A better way to bring down the federal deficit to a sustainable level would be to focus on growth and on getting people back to work, and to end once and for all the tax expenditures to corporations and the wealthy. The House Progressive Caucus budget proposal balances the federal budget by 2021 by cutting both unnecessary spending and unnecessary tax breaks, and asking millionaires and billionaires to share in the sacrifice we're asking of working families. Rep. John Tierney, D-Mass., has introduced legislation that would eliminate 30 tax breaks that cost $60 billion a year, and give the Government Accountability Office the mandate to measure the value of tax breaks with the same scrutiny that spending programs receive.

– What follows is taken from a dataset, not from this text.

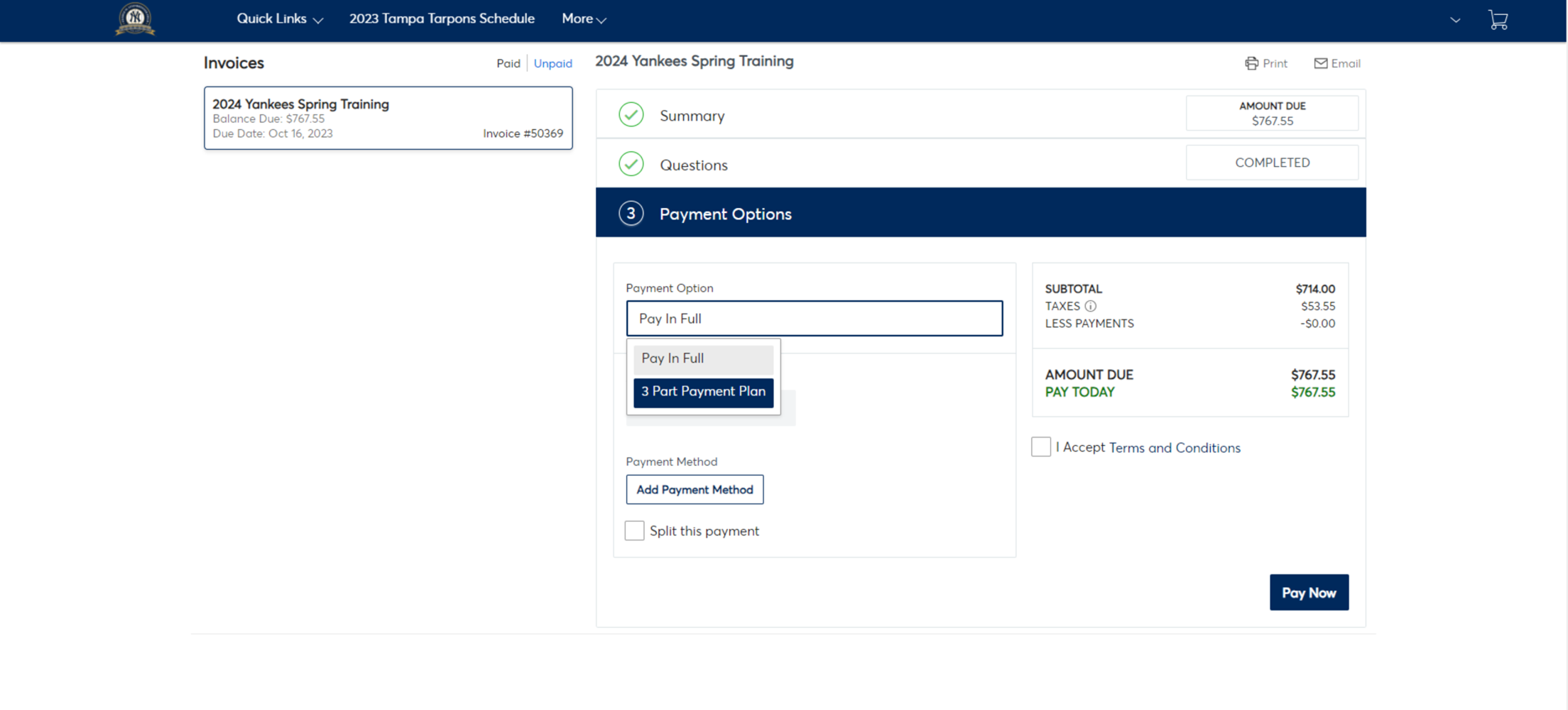The width and height of the screenshot is (1568, 710).
Task: Click the Questions completed checkmark
Action: [631, 164]
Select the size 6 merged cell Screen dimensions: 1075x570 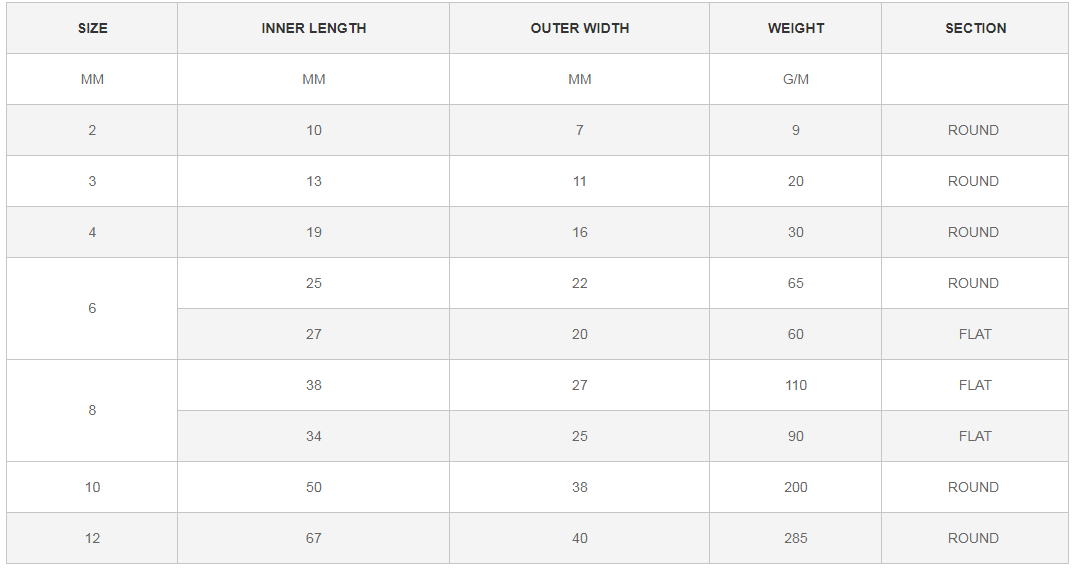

On Friday, a group of mayors in Chicago for an urban design meeting allowed their frustration with the budget debate in Washington to boil over. "Mayors could never get away with the kind of nonsense that goes on in Washington," Philadelphia Mayor Michael Nutter was quoted as saying in The Huffington Post. The "nonsense" he was referring to was the federal budget cuts that have tricked down to cities in the form of laid-off police officers and teachers and slashed public services. These cuts have made in some cities made recessionary conditions worse; at best, they have made it harder for cities to recover. And when these cities struggle, they cannot fulfill their potential as economic growth engines.

That's why we need a different kind of budget debate, based on thoughtful and proven ideas from progressive leaders in Congress, focused on getting people working again and jump-starting the recovery of communities that are still deep in recession. The spending cap of the austerity advocates is being touted as the "adult" approach to deficit reduction, but there is nothing adult about putting a cap in the needs of low- and middle-income families for a growing supply of good jobs, a reliable safety net and a secure retirement.